Dataset excerpts -

● ● ●

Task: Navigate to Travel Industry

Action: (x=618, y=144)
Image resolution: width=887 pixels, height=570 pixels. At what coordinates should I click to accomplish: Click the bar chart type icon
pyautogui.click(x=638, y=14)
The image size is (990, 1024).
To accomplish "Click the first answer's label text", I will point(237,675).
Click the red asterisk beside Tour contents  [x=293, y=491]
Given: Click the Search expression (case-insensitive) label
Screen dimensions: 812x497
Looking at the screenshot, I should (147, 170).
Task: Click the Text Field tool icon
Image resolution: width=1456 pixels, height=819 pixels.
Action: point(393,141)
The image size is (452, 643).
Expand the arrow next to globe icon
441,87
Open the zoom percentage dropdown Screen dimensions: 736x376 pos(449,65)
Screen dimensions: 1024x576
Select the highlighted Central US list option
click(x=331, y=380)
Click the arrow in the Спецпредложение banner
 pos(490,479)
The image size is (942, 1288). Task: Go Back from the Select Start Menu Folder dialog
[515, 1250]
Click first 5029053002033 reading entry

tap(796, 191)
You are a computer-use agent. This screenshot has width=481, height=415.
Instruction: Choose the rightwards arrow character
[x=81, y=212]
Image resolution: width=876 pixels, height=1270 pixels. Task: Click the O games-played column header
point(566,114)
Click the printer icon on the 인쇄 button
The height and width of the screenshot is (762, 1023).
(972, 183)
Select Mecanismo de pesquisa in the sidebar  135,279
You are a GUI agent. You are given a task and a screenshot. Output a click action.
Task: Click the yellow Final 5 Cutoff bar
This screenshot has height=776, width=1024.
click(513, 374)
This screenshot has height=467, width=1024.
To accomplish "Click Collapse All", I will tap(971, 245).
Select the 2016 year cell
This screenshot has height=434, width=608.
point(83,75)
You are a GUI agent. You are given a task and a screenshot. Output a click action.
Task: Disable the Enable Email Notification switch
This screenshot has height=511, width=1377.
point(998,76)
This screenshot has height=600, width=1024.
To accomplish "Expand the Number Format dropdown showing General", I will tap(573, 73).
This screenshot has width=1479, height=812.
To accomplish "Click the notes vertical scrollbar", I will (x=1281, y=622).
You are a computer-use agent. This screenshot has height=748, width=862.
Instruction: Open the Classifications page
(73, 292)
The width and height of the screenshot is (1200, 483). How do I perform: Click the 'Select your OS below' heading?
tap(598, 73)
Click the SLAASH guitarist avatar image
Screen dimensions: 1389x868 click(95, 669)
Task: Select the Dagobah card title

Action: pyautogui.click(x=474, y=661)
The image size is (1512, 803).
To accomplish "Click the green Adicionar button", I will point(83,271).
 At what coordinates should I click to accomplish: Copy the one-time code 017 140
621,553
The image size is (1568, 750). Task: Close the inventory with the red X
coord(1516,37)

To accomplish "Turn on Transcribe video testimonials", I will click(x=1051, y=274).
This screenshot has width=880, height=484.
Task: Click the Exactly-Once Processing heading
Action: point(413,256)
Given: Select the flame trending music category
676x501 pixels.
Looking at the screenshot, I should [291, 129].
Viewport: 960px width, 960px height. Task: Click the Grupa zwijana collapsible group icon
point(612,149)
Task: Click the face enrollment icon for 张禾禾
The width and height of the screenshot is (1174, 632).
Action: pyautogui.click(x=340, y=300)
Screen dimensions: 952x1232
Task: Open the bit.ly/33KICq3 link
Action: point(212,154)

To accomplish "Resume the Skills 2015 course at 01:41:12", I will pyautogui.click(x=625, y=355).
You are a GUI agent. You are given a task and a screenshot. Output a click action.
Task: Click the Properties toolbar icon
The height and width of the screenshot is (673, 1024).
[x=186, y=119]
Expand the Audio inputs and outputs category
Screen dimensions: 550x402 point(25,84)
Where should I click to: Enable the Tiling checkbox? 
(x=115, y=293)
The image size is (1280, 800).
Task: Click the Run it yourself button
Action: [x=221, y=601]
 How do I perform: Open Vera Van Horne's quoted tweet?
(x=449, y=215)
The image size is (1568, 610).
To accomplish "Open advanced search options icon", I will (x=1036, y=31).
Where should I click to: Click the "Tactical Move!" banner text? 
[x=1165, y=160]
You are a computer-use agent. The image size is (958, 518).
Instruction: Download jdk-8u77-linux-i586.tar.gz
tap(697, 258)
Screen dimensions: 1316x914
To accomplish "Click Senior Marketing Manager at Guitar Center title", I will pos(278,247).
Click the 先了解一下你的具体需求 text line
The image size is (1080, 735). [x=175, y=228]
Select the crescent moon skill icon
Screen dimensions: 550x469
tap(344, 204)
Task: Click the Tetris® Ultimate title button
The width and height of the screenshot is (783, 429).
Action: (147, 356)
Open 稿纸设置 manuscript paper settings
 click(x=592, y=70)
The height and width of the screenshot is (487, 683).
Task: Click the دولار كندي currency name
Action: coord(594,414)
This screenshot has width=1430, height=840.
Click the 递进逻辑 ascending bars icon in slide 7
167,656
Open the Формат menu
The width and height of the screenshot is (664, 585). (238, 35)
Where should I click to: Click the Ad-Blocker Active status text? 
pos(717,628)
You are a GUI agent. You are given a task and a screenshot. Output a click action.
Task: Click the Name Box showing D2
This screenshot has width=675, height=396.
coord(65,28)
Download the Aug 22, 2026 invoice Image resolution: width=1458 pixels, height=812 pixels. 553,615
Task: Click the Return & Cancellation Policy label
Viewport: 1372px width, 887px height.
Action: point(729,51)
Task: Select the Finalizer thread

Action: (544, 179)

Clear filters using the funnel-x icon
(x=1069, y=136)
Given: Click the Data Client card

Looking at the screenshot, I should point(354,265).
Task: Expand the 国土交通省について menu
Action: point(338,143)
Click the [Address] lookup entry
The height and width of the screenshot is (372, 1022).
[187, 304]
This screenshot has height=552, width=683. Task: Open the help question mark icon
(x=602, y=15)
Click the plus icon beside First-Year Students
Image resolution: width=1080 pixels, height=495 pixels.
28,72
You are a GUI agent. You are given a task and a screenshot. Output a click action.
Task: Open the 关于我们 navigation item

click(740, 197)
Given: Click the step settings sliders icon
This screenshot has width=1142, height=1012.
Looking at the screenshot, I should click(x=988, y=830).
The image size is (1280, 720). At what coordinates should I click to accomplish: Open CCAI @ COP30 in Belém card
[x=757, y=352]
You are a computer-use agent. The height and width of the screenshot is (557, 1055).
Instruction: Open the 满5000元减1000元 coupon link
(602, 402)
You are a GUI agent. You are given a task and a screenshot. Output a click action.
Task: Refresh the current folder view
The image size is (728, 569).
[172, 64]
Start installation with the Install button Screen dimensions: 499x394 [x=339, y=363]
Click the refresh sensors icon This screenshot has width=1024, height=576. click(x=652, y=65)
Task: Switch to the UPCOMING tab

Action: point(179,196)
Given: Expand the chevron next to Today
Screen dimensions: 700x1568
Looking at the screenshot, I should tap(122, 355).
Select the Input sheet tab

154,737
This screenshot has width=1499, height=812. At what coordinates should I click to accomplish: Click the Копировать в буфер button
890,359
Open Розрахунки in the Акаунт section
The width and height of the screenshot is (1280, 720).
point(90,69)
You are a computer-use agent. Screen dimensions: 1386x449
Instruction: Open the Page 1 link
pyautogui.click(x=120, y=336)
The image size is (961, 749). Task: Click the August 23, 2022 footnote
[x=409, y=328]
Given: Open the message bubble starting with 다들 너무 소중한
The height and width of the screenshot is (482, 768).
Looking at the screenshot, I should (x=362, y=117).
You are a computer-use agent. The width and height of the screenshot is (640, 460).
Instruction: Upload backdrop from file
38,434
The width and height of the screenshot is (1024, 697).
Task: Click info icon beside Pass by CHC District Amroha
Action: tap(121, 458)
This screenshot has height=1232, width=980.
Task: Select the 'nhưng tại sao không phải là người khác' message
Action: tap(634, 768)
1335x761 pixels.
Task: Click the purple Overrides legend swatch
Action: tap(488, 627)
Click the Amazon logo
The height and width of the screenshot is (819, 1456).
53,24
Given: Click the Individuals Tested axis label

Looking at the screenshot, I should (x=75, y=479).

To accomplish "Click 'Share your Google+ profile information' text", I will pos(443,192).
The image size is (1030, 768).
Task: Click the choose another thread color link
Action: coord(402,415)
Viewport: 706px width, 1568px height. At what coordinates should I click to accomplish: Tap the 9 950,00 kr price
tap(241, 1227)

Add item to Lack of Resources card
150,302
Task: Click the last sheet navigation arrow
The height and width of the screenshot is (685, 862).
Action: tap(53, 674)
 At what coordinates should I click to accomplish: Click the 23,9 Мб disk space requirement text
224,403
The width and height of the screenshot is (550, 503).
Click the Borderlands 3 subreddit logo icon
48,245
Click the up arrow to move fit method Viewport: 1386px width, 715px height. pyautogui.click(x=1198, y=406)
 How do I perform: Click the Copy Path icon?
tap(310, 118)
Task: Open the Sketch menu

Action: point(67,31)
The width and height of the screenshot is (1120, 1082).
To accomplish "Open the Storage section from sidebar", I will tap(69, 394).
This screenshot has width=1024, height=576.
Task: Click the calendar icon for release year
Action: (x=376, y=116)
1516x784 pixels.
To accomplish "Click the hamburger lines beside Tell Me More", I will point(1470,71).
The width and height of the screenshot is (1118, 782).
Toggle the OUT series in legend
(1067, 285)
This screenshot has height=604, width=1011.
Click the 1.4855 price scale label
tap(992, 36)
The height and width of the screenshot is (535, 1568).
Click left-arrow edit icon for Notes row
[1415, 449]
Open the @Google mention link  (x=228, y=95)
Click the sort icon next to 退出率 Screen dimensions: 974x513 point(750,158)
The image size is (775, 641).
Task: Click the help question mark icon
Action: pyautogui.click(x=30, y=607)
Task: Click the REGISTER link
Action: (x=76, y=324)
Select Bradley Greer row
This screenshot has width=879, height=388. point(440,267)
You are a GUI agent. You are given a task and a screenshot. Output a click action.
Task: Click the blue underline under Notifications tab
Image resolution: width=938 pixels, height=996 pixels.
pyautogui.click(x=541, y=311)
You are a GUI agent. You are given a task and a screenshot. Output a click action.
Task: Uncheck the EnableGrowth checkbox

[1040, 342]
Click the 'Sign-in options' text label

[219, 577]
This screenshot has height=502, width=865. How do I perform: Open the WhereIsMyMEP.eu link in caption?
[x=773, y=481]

● ● ●

Exercise brief -
Only the lines above that include the word "dropdown" belong in the answer; copy each one.

Your response -
Open the zoom percentage dropdown Screen dimensions: 736x376 pos(449,65)
To accomplish "Expand the Number Format dropdown showing General", I will tap(573, 73).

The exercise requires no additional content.